Il va sans dire qu’une personne que les points de vue communs ne satisfont pas dérange. Tout son entourage directement intéressé (les journalistes, ses présentateurs au public ainsi que ses éditeurs qui lui firent une publicité effrénée, troublant sans vergogne son repos) s’évertua à présenter les fleurs d’Ella sans les épines à effets grinçants qu’elles comportaient au sortir de son jardin. C’est ainsi qu’on tut soigneusement, de crainte d’inquiéter les autorités en place, qu’elle rejetait avec la dernière énergie non seulement toute croyance, mais encore le fait de croire. Comment pourrait-il en aller autrement quand on aime voir, quand on cherche à tout comprendre, quand on rejette, avide de Lumière, tous les clairs-obscurs dont se satisfont les fainéants et ceux qui ne font que les endormir davantage?

Il faut dire à ce propos qu’Ella savait être discrète. Elle était très directe dans son langage, quand il s’agissait de remettre en place un interlocuteur ou d’exprimer ses idées. Mais elle ne parlait qu’à voix basse, craignant leurs foudres du point de vue de son gagne-pain, quand elle trouvait à redire aux institutions. Cette prudence, ainsi que le manque de spontanéité qu’elle entraîne, elle l’apprit très tôt au cours de ses voyages et de ses contacts avec des populations dont elle recherchait plus le concours que l’opposition.

On nous a présenté une Ella ne correspondant que fort peu à la réalité.

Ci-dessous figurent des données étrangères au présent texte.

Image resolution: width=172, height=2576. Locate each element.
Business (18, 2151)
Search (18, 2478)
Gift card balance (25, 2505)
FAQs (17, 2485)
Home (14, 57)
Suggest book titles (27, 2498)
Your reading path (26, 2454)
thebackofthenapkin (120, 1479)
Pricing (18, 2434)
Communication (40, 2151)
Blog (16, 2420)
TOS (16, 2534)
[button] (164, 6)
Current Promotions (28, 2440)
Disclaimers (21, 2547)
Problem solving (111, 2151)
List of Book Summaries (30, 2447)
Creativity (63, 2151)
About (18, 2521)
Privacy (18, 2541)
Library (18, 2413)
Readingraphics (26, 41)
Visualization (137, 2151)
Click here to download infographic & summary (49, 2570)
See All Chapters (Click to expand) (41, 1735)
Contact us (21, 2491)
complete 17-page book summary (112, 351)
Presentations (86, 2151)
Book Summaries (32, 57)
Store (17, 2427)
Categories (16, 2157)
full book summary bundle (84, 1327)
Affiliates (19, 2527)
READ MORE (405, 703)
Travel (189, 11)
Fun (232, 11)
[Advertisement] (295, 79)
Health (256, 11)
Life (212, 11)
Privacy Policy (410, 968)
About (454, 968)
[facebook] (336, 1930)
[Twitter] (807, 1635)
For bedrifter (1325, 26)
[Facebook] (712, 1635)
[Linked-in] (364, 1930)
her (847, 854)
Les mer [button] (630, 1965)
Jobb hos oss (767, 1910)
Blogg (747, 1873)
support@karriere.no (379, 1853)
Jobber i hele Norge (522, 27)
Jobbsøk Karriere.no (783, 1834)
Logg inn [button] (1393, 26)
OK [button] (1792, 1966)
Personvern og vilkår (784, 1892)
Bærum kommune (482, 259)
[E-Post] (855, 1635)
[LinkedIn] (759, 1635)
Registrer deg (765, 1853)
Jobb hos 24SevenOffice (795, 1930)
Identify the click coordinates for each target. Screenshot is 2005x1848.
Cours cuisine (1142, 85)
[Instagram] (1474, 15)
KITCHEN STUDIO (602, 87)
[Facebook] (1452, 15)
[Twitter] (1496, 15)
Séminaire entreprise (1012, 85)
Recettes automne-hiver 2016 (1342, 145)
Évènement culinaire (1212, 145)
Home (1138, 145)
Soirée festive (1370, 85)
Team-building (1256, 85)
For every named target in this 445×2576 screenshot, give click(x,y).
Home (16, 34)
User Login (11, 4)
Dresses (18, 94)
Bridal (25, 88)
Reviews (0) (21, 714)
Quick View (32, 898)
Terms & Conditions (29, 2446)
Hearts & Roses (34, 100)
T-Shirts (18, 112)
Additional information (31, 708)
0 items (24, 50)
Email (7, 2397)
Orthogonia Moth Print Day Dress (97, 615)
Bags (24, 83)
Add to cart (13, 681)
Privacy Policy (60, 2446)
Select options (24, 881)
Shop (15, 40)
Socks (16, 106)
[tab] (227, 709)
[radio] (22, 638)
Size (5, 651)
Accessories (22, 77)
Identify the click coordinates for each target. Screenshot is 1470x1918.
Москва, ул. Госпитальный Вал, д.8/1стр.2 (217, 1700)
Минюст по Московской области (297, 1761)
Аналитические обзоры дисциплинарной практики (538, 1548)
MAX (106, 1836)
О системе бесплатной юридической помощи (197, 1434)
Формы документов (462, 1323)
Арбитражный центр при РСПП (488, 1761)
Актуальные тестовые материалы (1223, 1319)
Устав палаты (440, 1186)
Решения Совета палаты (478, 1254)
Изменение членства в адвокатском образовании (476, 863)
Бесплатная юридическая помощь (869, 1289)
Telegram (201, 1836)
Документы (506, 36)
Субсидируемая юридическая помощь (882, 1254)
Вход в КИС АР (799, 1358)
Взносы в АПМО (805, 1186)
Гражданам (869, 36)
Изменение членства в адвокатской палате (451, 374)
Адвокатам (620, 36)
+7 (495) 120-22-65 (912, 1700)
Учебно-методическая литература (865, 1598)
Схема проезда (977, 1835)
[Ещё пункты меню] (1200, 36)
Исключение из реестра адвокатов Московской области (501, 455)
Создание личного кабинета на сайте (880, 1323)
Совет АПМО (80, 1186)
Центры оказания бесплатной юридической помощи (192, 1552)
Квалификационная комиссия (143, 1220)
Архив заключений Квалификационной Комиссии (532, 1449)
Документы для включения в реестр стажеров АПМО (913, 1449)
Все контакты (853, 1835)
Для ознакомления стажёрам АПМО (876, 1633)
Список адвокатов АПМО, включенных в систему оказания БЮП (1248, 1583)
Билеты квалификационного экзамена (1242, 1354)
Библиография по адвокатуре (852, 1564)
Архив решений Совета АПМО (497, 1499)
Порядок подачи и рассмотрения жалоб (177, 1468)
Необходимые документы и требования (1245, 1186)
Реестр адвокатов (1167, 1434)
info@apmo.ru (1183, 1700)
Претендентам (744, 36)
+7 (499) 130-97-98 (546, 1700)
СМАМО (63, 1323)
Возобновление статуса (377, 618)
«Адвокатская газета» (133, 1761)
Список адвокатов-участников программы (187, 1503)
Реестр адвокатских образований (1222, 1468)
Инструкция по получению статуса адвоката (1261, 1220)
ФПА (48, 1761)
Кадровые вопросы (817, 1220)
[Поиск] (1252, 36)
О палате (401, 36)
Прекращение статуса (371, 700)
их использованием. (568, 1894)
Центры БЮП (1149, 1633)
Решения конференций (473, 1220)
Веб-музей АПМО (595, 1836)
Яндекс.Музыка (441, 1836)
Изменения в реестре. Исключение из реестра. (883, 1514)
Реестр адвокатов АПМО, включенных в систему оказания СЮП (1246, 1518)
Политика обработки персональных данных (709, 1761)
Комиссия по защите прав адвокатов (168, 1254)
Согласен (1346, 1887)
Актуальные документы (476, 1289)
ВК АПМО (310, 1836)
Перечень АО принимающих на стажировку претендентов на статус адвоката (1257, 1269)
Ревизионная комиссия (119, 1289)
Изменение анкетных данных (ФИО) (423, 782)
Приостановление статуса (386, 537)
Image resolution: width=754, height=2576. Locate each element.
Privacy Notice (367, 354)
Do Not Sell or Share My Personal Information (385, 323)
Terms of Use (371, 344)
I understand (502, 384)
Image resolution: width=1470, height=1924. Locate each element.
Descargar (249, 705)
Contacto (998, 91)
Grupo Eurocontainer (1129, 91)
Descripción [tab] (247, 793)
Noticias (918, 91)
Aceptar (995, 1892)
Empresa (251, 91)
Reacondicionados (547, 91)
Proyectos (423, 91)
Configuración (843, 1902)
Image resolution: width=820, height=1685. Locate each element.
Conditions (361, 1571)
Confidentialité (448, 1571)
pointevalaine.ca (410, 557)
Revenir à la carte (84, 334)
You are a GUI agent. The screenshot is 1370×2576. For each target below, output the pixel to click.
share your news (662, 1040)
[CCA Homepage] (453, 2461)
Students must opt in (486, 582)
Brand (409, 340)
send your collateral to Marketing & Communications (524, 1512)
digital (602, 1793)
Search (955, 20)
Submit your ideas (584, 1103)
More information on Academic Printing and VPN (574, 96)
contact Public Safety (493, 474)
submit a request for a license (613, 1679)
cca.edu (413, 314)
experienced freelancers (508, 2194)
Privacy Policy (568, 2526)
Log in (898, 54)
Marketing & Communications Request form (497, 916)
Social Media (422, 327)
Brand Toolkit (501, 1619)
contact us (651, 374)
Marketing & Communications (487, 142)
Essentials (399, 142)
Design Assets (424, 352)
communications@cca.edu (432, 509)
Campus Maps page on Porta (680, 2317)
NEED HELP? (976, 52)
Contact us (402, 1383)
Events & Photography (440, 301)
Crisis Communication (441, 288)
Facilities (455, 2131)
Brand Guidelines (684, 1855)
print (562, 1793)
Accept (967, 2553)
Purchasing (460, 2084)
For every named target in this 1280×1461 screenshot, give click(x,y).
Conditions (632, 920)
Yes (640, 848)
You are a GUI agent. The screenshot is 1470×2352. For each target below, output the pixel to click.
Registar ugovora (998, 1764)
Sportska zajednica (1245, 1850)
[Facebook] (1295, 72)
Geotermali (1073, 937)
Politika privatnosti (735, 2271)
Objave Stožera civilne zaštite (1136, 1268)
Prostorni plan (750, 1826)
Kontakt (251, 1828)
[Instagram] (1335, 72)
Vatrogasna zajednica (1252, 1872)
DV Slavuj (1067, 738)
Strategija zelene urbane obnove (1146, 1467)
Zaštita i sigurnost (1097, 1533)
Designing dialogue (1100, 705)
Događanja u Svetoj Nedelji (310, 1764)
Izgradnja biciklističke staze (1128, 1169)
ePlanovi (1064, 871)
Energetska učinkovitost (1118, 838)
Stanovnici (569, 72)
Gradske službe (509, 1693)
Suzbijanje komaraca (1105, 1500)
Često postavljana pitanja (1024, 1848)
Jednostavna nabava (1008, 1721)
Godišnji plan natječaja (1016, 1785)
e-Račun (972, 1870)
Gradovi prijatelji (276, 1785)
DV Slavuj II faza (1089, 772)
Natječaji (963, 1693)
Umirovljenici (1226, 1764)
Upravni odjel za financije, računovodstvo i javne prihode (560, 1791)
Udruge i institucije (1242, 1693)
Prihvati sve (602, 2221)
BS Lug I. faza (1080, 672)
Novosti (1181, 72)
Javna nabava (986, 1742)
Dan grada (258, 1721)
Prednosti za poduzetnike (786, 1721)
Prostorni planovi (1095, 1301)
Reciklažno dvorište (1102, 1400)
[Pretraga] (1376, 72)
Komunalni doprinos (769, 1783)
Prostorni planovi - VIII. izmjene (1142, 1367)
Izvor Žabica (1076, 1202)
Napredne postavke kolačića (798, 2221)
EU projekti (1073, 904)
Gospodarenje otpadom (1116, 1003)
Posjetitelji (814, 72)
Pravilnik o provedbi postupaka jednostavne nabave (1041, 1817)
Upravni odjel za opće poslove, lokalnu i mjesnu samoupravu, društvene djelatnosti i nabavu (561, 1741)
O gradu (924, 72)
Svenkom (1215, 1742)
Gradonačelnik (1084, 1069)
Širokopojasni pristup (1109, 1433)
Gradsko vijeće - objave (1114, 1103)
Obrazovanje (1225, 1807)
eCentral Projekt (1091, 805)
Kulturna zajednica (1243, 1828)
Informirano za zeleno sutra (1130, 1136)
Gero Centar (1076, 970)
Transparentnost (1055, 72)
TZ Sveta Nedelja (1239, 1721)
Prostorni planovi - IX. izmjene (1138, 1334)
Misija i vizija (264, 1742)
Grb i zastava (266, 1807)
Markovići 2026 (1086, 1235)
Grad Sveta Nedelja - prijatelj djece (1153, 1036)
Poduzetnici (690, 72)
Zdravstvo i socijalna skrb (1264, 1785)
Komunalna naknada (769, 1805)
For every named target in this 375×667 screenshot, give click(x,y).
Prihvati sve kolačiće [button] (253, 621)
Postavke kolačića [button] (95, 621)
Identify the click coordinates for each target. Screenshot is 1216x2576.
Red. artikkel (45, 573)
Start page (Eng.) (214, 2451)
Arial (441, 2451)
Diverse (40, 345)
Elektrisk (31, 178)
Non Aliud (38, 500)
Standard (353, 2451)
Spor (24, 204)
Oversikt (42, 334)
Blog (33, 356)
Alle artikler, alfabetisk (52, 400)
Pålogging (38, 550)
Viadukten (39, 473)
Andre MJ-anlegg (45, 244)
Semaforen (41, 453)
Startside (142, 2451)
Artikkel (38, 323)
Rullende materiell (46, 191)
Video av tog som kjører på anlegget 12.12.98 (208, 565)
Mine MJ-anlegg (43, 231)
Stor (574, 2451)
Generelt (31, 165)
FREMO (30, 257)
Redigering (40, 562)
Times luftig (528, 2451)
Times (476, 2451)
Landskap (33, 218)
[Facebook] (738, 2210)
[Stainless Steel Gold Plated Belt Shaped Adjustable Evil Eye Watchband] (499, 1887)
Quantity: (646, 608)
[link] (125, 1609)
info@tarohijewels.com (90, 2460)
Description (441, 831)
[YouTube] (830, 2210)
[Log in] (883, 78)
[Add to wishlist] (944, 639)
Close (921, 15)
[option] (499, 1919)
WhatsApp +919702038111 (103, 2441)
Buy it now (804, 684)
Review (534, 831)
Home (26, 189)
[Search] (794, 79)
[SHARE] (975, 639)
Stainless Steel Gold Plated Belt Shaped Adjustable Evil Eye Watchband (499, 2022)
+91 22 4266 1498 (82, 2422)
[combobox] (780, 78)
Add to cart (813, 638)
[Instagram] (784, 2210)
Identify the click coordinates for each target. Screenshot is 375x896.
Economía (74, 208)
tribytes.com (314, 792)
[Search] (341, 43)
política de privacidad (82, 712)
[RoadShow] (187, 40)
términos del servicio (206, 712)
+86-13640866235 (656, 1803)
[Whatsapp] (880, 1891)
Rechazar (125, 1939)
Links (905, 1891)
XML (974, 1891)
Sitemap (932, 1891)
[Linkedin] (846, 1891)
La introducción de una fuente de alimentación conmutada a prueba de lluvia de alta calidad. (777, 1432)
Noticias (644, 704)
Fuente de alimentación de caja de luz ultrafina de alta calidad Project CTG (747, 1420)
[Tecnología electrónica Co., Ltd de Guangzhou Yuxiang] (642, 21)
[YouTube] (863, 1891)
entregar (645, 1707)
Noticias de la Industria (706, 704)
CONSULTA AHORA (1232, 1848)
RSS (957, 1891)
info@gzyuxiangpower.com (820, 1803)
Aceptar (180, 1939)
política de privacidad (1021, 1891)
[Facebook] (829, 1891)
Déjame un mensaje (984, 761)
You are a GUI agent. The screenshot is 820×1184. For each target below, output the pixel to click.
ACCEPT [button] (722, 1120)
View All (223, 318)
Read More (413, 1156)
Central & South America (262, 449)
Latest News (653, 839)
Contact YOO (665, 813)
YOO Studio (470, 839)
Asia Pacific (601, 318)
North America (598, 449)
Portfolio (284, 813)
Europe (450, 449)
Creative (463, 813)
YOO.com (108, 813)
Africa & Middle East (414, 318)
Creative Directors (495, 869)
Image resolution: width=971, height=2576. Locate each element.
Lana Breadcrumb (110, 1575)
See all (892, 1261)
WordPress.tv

Ainsi, ceux qui turent sa hargne à voir clair et encore plus clair s’allièrent avec les superficiels pour l’aduler, pour, la coupant de ses sources, en faire une sorte de génie, ce qui l’irritait au plus haut degré. Elle considérait ces gens comme de la broutille, victimes qu’ils étaient, à ses yeux, du processus classique de divinisation par méconnaissance du sujet. Comme nous aurons l’occasion de nous en assurer, Ella avait passé le stade de la complaisance de soi. Contrairement à certaines apparences, dues au fait qu’elle était manipulée sous l’angle de sa production littéraire (voir par ex. dans le quotidien «Le Matin» du dimanche 22 décembre 96, l’invitation au coeur d’un grand reportage: Lire Ella Maillart, titre suivi de pour connaître les extraordinaires voyages d’Ella Maillart, une solution: se plonger dans ses livres, exhortation suivie des titres de ses 7 ouvrages réédités), Ella était affligée de se voir ainsi portée aux nues.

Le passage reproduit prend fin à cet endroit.